Module 8: Integrating Data Analytics and Advanced Tools
- Selecting between regression models, DOE, or machine learning based on data quality and problem scope.
- Using Minitab or Python scripts to automate repetitive statistical analysis in large data sets.
- Validating predictive models on out-of-sample data before recommending process changes.
- Interpreting interaction effects in multifactor experiments to avoid suboptimal settings.
- Translating statistical findings into actionable process adjustments for non-technical teams.
- Managing computational complexity when optimizing multiple CTQs with competing objectives.
- Integrating real-time analytics into control systems for dynamic process adjustment.
- Documenting model assumptions and limitations to support audit and future recalibration.
Module 9: Sustaining Organizational Capability and Program Governance
- Defining criteria for Black Belt and Green Belt project completion to maintain program rigor.
- Establishing a project review board to evaluate results and prevent inflated savings claims.

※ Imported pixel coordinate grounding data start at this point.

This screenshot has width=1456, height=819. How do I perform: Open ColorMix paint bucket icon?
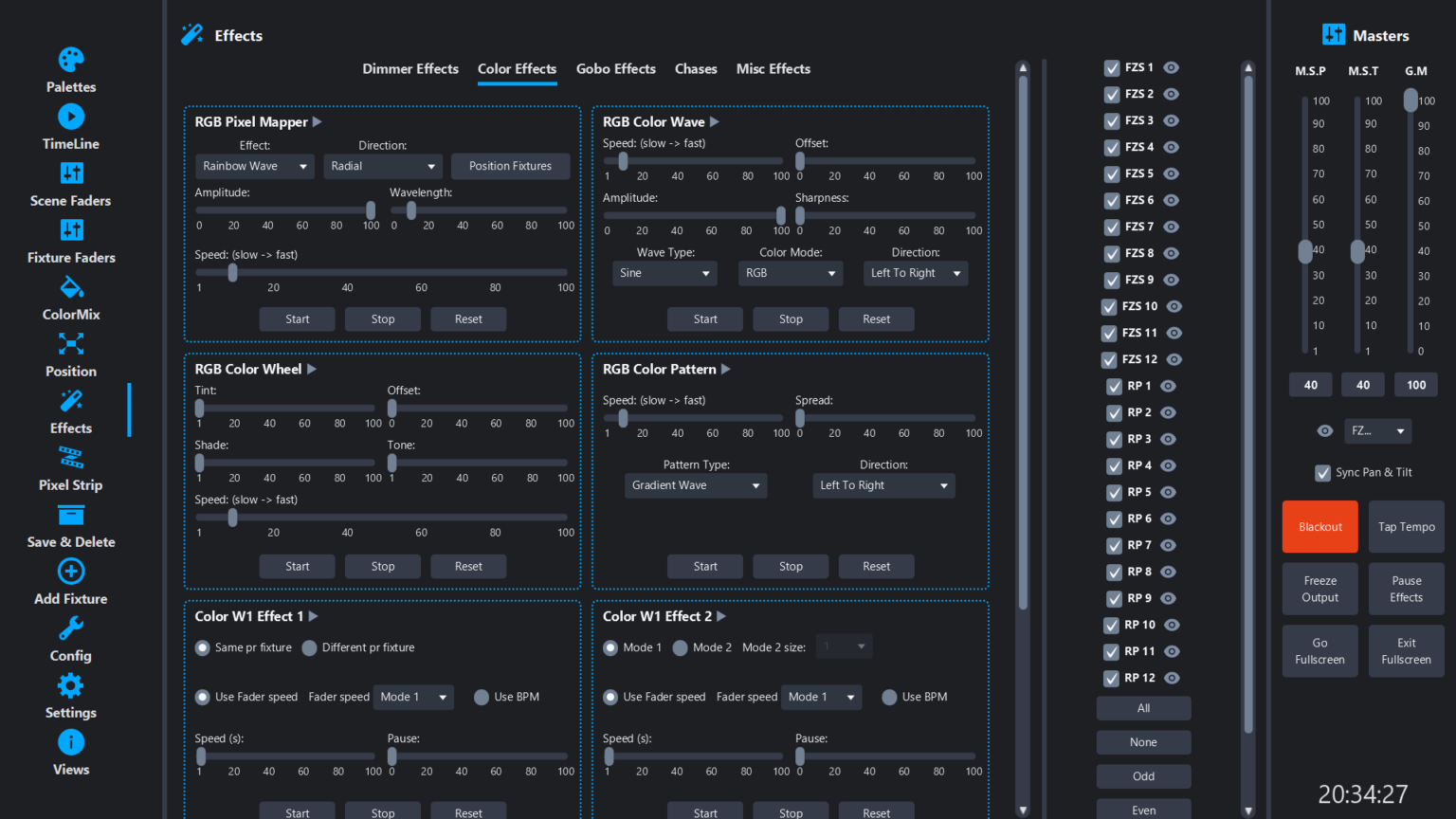point(71,287)
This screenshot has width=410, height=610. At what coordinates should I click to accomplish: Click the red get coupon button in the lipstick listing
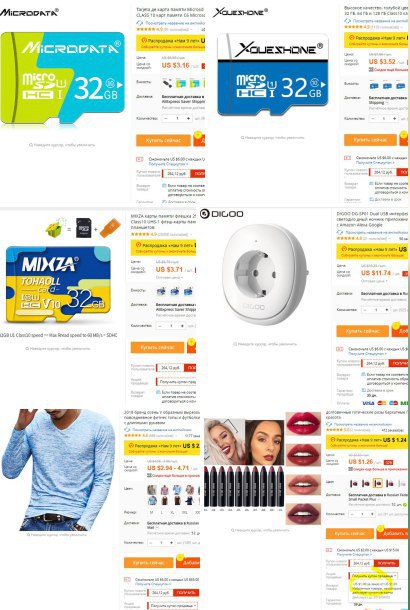387,563
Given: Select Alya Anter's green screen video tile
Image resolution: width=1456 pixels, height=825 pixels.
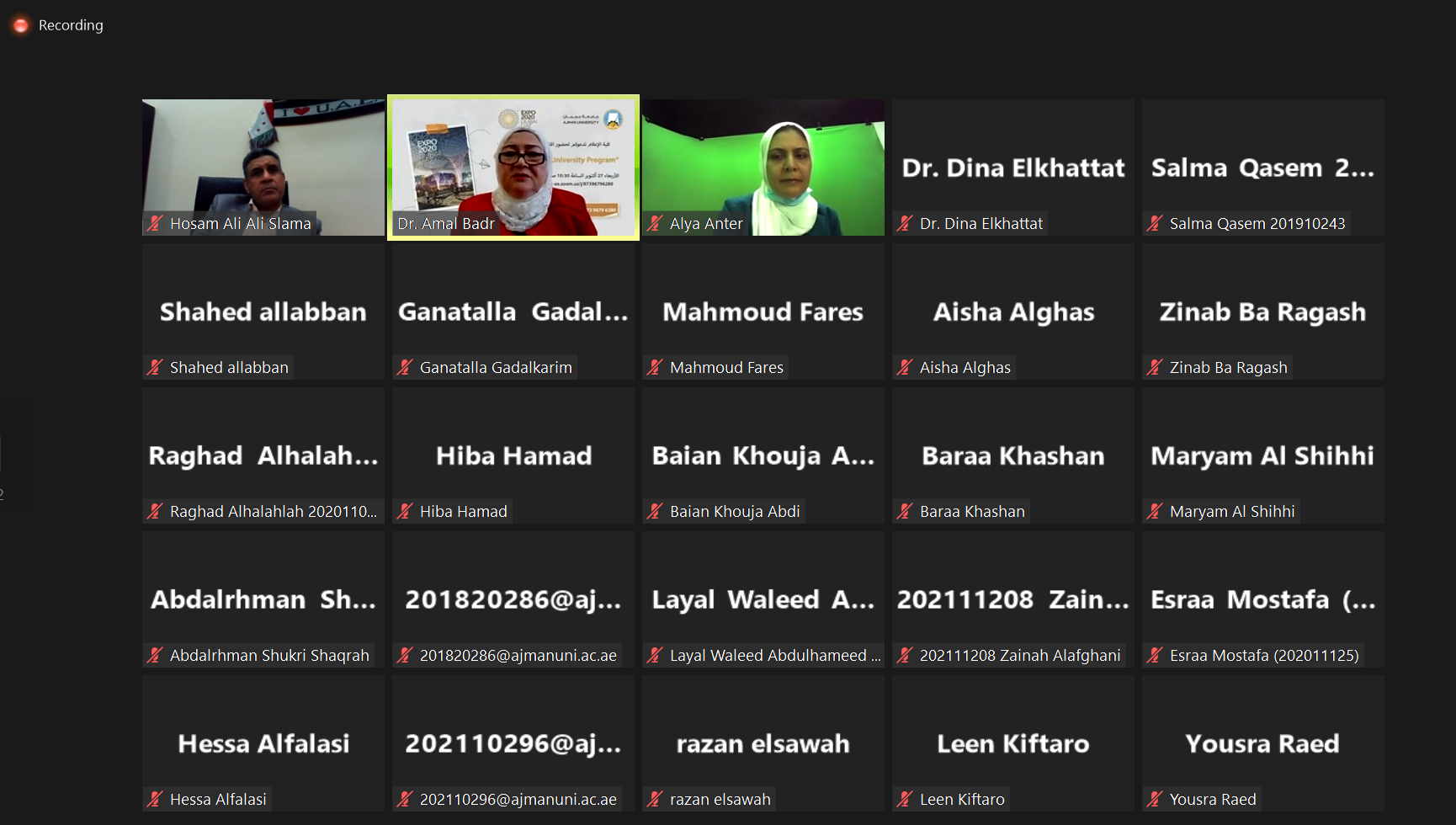Looking at the screenshot, I should tap(763, 167).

- Allocating dedicated time for improvement work in employee job descriptions and performance goals.
- Rotating improvement leaders across functions to broaden organizational perspective and reduce silos.
- Updating training curricula based on recurring project failures or skill gaps.
- Tracking project benefits over 12–24 months to verify sustained impact and identify regression.
- Integrating Six Sigma performance into enterprise risk management and compliance reporting.
- Scaling coaching capacity by developing internal Master Black Belts instead of relying on external consultants.